What you need to do: Any pictures in the records below should be skipped; write out everything else exactly.

Dataset entries:

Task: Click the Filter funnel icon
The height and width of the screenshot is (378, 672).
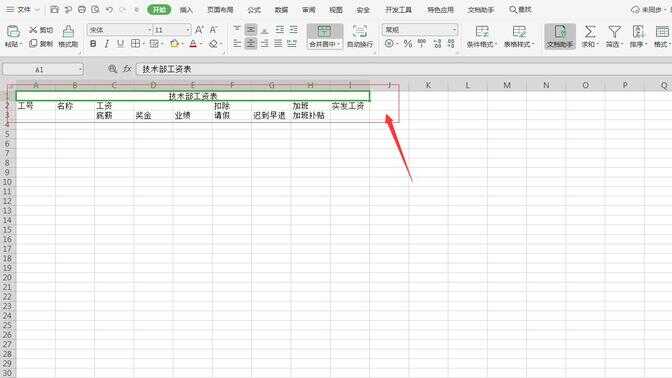Action: (614, 32)
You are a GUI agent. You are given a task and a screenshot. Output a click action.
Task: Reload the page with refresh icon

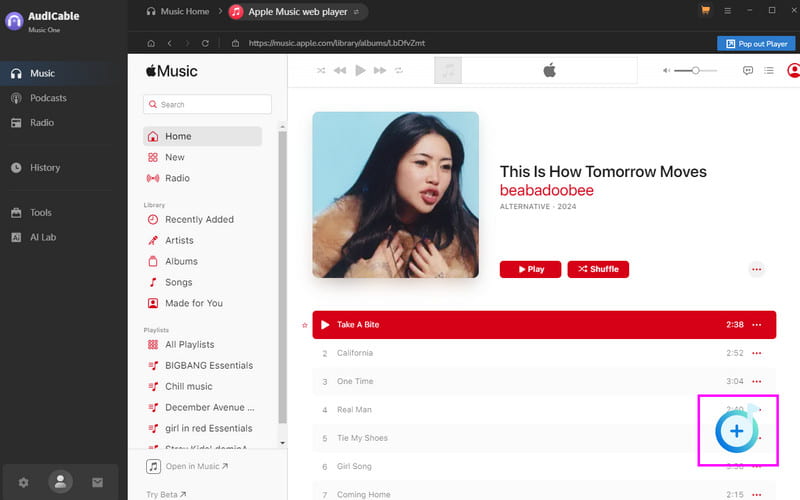pyautogui.click(x=205, y=44)
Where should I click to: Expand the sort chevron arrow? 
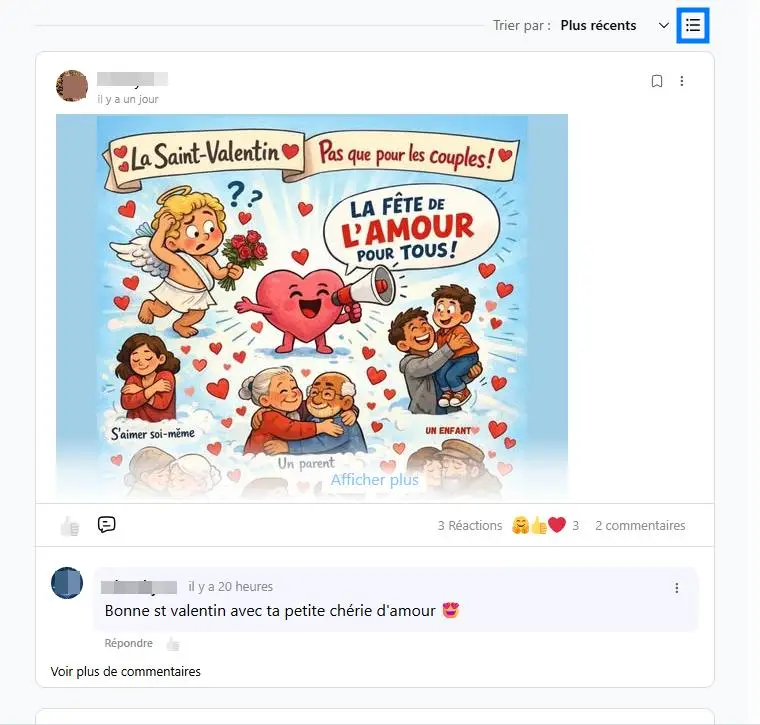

Completed exercise:
Task: Click the Filter funnel icon
The height and width of the screenshot is (378, 672).
Action: (614, 32)
You are a GUI agent. You are given a task and a screenshot. Output a click action.
Task: Reload the page with refresh icon

pyautogui.click(x=205, y=44)
Where should I click to: Expand the sort chevron arrow? 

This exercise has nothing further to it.